The Witch’s Kiss disappeared into shadow, like a lantern snuffed out.

In the Garden

“DON’T STOP!” THE BOY GASPED, HIS BREATH COMING QUICK AND fast as a galloping colt. The girl frowned, creases forming in the inky expanse of her eyelids like constellations. Her glance flitted into the chamber, resting on the sleeping form of Dinarzad, whose hands moved fitfully over the bronze keys.

“If I am caught here—”

“I will protect you! I am as brave as any Sigrid! Do you think I can’t?”

The girl paused tactfully. “I think that’s very brave. But you do not really understand. Have you forgotten that you used to be afraid of me?”

The boy felt his cheeks burn. “Only a little,” he mumbled, picking at stray pebbles on the windowsill, trying to imagine that they were Lo Shen pieces. The night was black as saddle oil all around, and only their eyes gleamed.

“She is fast asleep,” the boy cajoled, leaning across the window’s threshold, close to the girl, until he could smell her wildness, the scent of tree and stone which clung to her. “Tell me the end.”

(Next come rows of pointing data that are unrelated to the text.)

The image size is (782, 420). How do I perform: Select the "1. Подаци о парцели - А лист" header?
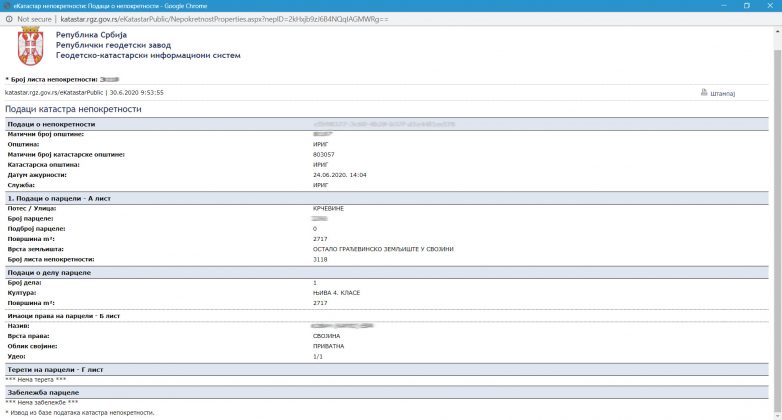tap(56, 198)
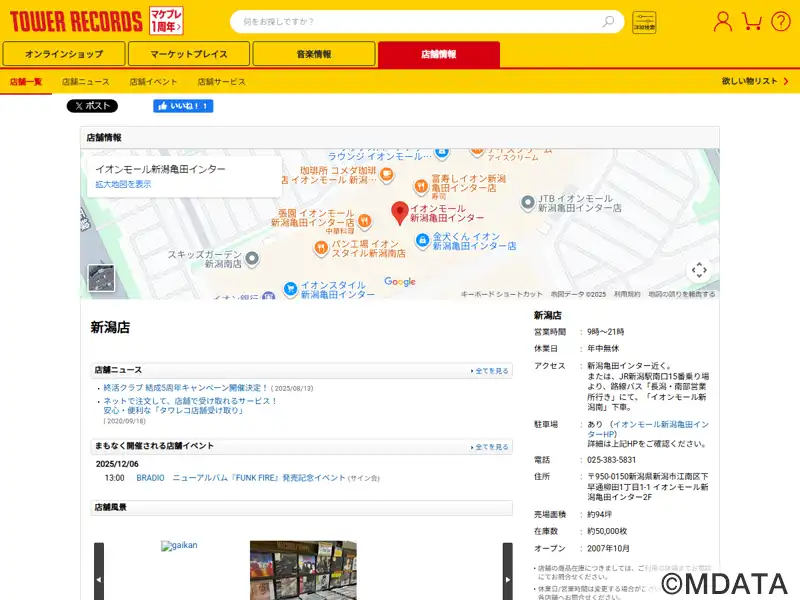This screenshot has height=600, width=800.
Task: Show all store news with 全てを見る
Action: point(490,371)
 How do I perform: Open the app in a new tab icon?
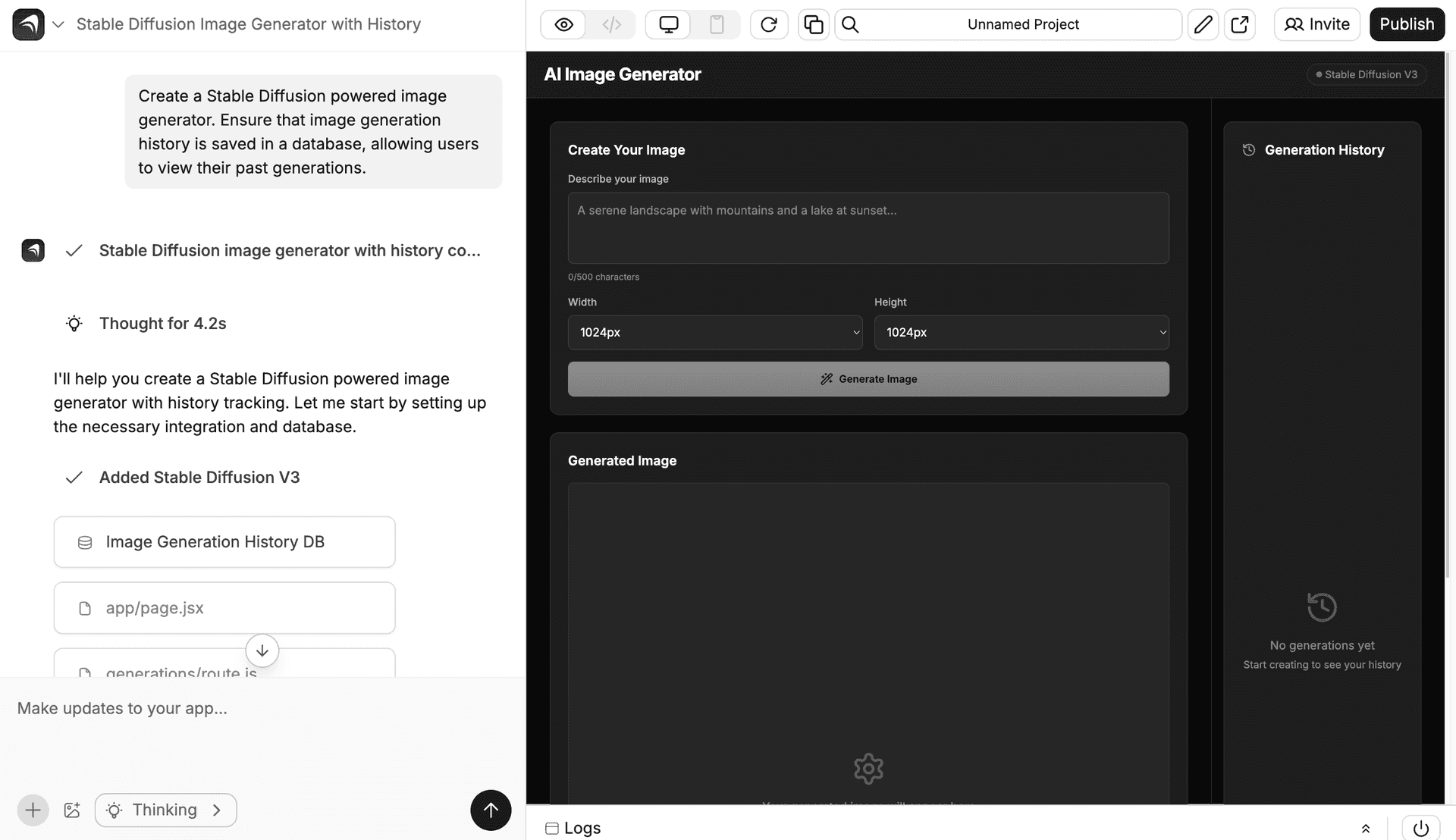pyautogui.click(x=1240, y=24)
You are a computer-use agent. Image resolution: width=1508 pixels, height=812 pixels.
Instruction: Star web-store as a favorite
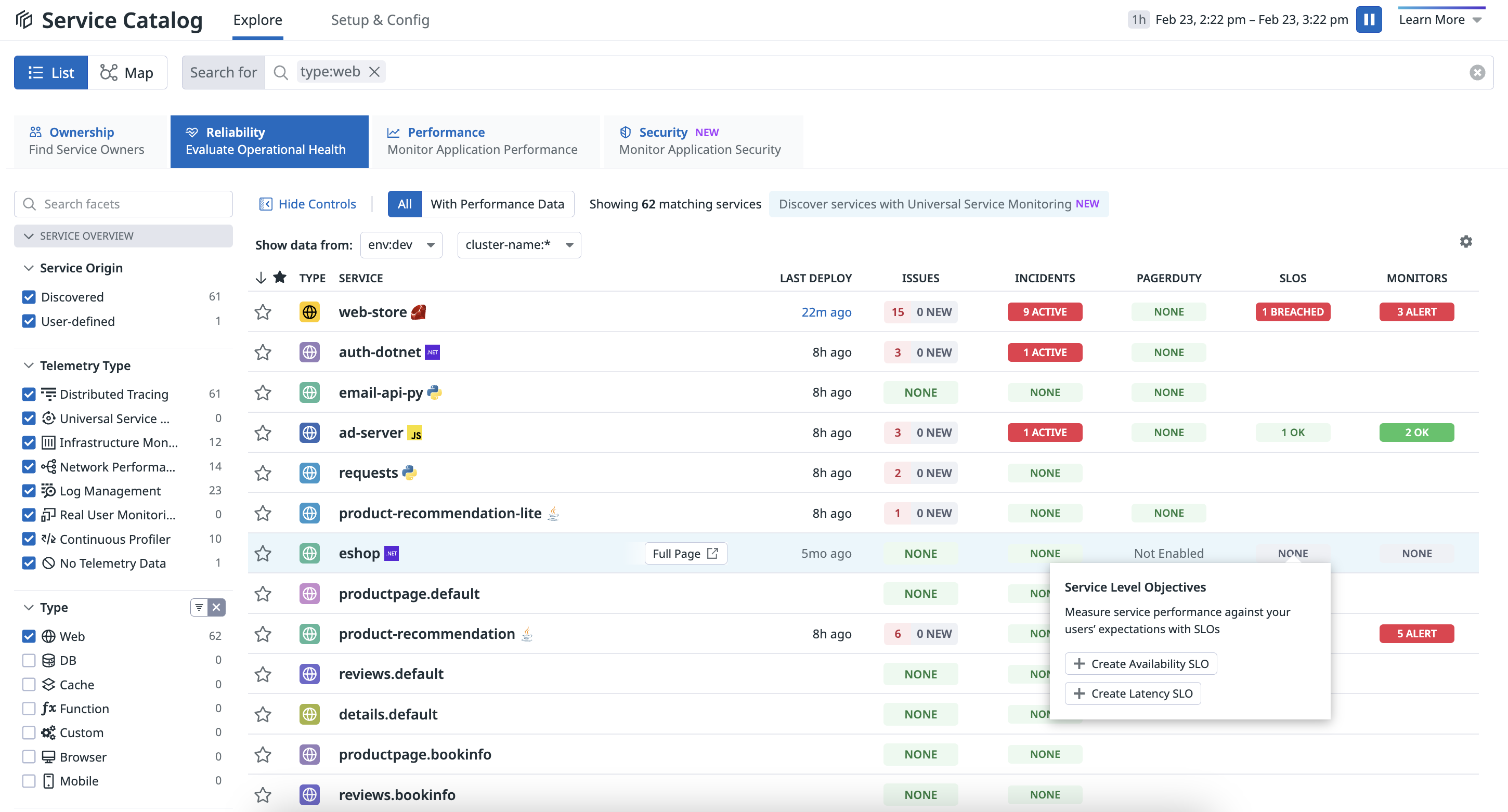(263, 312)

WHEN THE SHADOW AND SPUME CLEARED FROM THE eyes of the four creatures on board the little ship, the world had changed around them.

This is to say, they had passed into a new world. The belly of the sea-monster was vast, so vast that they could only see the flank which was near to them, ribs curving upward, taller than cathedrals—the other was lost in mist, and the ceiling arched high above them, like a starless sky. The stomach fluid of the beast made an inland sea, its waves green and brown, noxious and steaming. The schooner drifted through the oily waters, pushing aside flotsam with its prow. The smell was of rotting fish and kelp, and skeletons of unnamable things, things that had never seen the sun on the surface of the ocean, floated by as Snow stared over the edge at the hellish soup.

Sigrid did not lean over the rail to gawk at the accumulated trash of a life spent roaming the sea. She had taken the wheel and now looked straight ahead, eyes hawk-wide, at the wreckage laid out before them.

It was a city of skeleton ships, each bobbing in its own rhythm on the bile sea. Some were gray and crumbling with age, bones still gripping the wheel, skulls rolling back and forth over the decks in hypnotic repetition. Others were not so old at all; their paint was still bright in patches, and the figures slumped over the crows’ nests and bowsprits were swollen and putrid, swarmed over with flies. The schooner passed without a sound through this necropolis, her crew agape. Eyvind finally covered his eyes when he could witness no more dead.

But Sigrid had fixed her eye on a ship, not far distant. Among all these ghost ships, one still had its lanterns lit, and the orange light spilled out over the brackish water, fire dancing on the slick of the monster’s gluttony.

And voices could be heard—cheerful and raucous, shouts of glee and mirth. Snow’s heart pounded within her. With aching slowness they drew closer to the mystery ship, and she dared to hope that it would be red, red as old dreams. But when they finally came within full sight of the galleon—for a galleon it was, and as beautiful a ship as had ever been built by hand or bough—it was not red, but white.